大学になると、外国語学部を設置している大学であれば、その外国語学部で様々な言語を学ぶことができる。また外国語に特化している大学では多種類の言語を学べるようになっている場合がある。例えば東京外国語大学では、あらかじめ選択することで英語、ドイツ語、フランス語、スペイン語、ポルトガル語、ロシア語、中国語、朝鮮語、モンゴル語、インドネシア語フィリピノ語タイ語ラオス語ベトナム語カンボジア語ウルドゥー語ヒンディー語アラビア語トルコ語 等々等々を学ぶことができ、さらに、もっとマイナーな言語、一般の人では名前(言語名)すら聞いたこともないような言語についても資料・教材等があり学習できる場合もある。

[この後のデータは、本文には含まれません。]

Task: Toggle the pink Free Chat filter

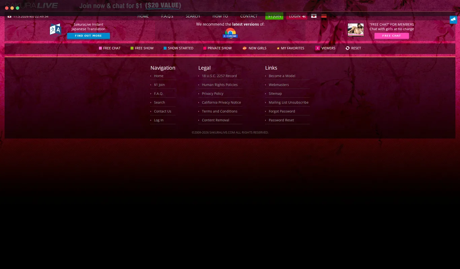Action: coord(100,48)
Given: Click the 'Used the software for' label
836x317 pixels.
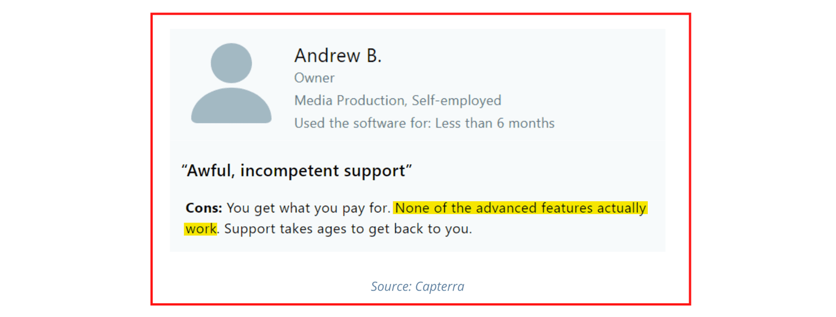Looking at the screenshot, I should pyautogui.click(x=363, y=123).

なお、外国語以外を専門とする学生は、1~2ケ国語程度を学ぶにとどめるのが一般的である。カリキュラムもそのように編成してあることが多い。各人の学ぶ外国語に重みづけをさせて「第一外国語」「第二外国語」などと区別させている大学も多い。

何を第一外国語とするかは、規則としては「自由」としていることは多い。が、第二次世界大戦で日本が敗戦して米国の進駐軍に駐留されていらい日本は米国と密接な関係が強く英語の影響力が強いので、統計的に見ると第一外国語は英語が選ばれることが多い。戦後、英語に加えてフランス語ドイツ語などのヨーロッパの言語を学ぶ人が多かった。歴史や芸術を専門としているような人はフランス語を学ぶことで、その学問領域で重要な書籍を読むことができるようになった。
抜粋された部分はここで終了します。